My absolute 'worst way to die' scenario is being burnt to death. I have a horror of it (Marla's grandmother lost a sister to a fire when they were both young, perhaps that's where this came from?). Hope they make sure I'm really dead before they cremate me! Put a stake thru my heart or something!
Flowers, glorious, ephemeral, transient flowers. Intense colors, delicious aromas, all the shapes you could imagine. I always thought tulips were boring. So plain, not much scent, just dull little plain janes. Diane bought a pot because they're her favorite (I told Marla that small carnations are my favorite, which I had bought along with the tulips. It's okay, she confused the two.). It has been a revelation watching them. First the buds were barely peeking through the leaves. They slowly got bigger and peeked up farther. Being home with them all day, watching them grow and open, has been a lot more entertaining than you'd think. Lovely pink ones (I do love me some pink!). They got large, then opened up, and spread. The clean lines look elegant rather than plain. Today the petals are starting to spread. Much more interesting than just glancing at them in the yard twice a day! And don't compare that to watching grass grow.
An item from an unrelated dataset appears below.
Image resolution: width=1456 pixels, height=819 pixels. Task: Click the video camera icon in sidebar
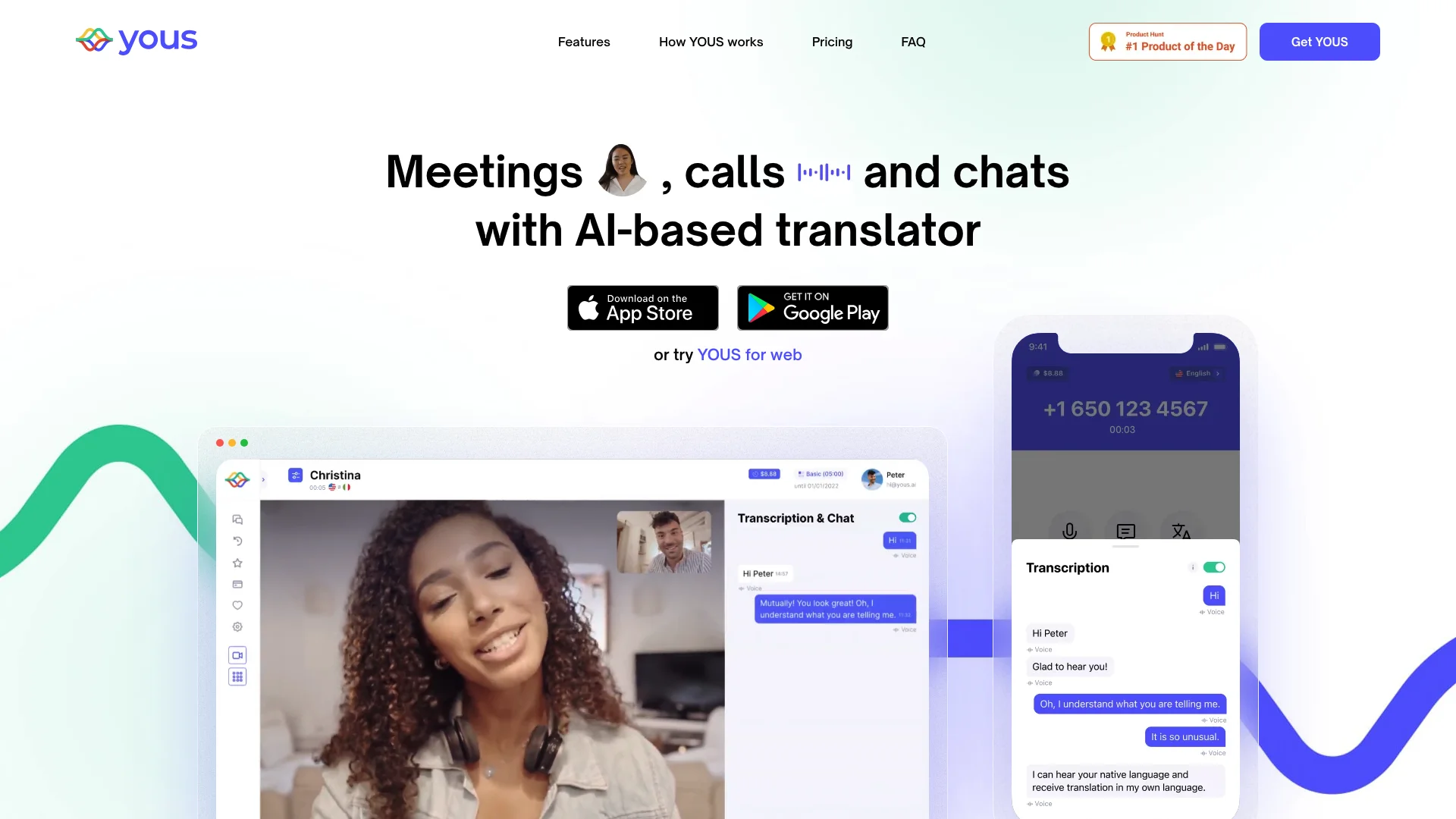(237, 654)
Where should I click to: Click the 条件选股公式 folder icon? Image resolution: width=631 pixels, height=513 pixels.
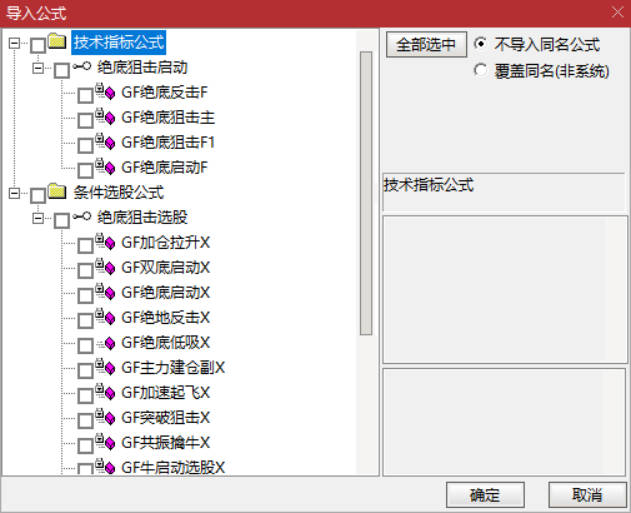[57, 191]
Roses are the Queen of Flowers. I love the messy, sloppy, floppy ones that are pools of heavenly sweetness (the neighbors have the space between their driveway and Marla's driveway planted with huge rose bushes that are covered with roses this time of year. Marla must have loved that.). The haughty ones you get in formal bouquets are beautiful, but somehow cold. They go well with evening dress, candlelight and silver, and make a lovely sight with the accouterments of wealth. - This isn't what I want to say. I can tell I'm drifting badly. Better stop and try again when I've got more clear."
(This was Marla's last entry. She died on 4/9/18. Between this entry and her death, she had started refusing food. She wanted to be done with it. The nurse said she could increase the meds so Marla would be more or less asleep when the time came, and Marla agreed. I think everyone, including Marla, knew the jig was up, except for me. It shocked me when she left her body. And yes, I put a cat on her chest and wrapped her arms over it, just like she had wanted.)